Monoclonal antibody 6IL-9 accumulates in ascites fluid at a concentration of not less than 1.0 mg / ml. Stability of antibody production is maintained for 25 passages in culture and 5 passages in animals.

Cryopreservation method: fetal serum with 10% DMSO, freezing to -70 ° C at a rate of 1 ° C / min, then placing in liquid nitrogen, viability after thawing and washing from the cryopreservative 80% (with trypan blue).

The invention is illustrated by the following drawings and sequences.

Figure 1 shows the electrophoresis of purified antibody 6IL-9 in a polyacrylamide gel 4-20% polyacrylamide gel with DDS-Na, where the tracks:

1 - antibody 6IL-9 (1 μg / ml) 5 μl, native conditions;

2 - protein markers of molecular weight 97, 66, 45, 30, 20, 14 kDa;

3 - antibody 6IL-9 (1 μg / ml) 5 μl, restored conditions.

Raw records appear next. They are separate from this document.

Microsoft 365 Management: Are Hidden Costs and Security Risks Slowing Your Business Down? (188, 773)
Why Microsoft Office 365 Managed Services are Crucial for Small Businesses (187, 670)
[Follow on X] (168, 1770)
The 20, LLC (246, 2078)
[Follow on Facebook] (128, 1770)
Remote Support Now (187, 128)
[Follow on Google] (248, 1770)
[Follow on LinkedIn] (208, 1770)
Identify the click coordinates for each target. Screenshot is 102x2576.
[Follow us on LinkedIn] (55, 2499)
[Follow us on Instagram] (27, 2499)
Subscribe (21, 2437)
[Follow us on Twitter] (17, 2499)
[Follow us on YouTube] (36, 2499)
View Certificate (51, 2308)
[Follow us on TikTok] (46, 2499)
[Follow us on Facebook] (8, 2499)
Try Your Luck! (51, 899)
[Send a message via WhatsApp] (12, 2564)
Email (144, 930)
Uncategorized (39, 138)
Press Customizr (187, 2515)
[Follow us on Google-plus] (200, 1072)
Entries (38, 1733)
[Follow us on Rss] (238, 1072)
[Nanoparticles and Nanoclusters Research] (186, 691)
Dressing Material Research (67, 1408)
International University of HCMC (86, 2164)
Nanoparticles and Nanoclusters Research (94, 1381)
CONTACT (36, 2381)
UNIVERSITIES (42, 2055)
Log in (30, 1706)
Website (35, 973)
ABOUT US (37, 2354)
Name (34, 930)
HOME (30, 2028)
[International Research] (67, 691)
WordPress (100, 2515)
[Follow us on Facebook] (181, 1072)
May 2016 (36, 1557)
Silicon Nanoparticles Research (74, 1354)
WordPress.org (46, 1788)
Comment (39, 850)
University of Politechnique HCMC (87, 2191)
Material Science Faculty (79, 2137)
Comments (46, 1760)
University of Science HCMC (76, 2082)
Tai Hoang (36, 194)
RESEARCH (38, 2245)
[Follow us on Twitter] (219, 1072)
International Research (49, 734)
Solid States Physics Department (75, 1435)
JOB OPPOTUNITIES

Figure 2 shows the binding of antibody 6IL-9 with interleukin-6 (IL-6) of a person in an immunoblot (electrophoresis in 4-20% polyacrylamide gel with Na DDS, immunoblot with antibody IL-6-9). Tracks:

1 - human IL-6 (5 μg), restored conditions;

2 - human IL-6 (5 mcg), native conditions;

3 - molecular weight markers, Coomassie R250 stain.

Figure 3 shows the determination of the isoelectric point of antibody 6IL-9 (isofocusing in Pharmalyte 3-10 polyacrylamide gel). The following notation is used:

1 - markers of an isoelectric point;

2 - antibody 6IL-9 (1 μg / μl) 5 μl;

3 - antibody 6IL-9 (1 μg / μl) 15 μl.

Sequence listing:

Seq ID NO: 1 The nucleotide sequence encoding the variable region of the heavy chain of the monoclonal antibody 6IL-9

Seq ID NO: 2 The nucleotide sequence encoding the variable region of the light chain of the antibody 6IL-9

Seq ID NO: 3 The amino acid sequence of the variable region of the heavy chain of the monoclonal antibody 6IL-9

Seq ID NO: 4 The amino acid sequence of the variable region of the light chain of the monoclonal antibody 6IL-9

Seq ID NO: 5 The amino acid sequence of the CDRH-1 site of monoclonal antibody 6IL-9

Seq ID NO: 6 amino acid sequence of the CDRH-2 monoclonal antibody 6IL-9

Seq ID NO: 7 The amino acid sequence of the CDRH-3 site of monoclonal antibody 6IL-9

Seq ID NO: 8 The amino acid sequence of the CDRL-1 region of monoclonal antibody 6IL-9

Seq ID NO: 9 The amino acid sequence of the CDRL-2 region of the monoclonal antibody 6IL-9

Seq ID NO: 10 The amino acid sequence of the CDRL-3 region of monoclonal antibody 6IL-9

The invention is demonstrated by the following examples.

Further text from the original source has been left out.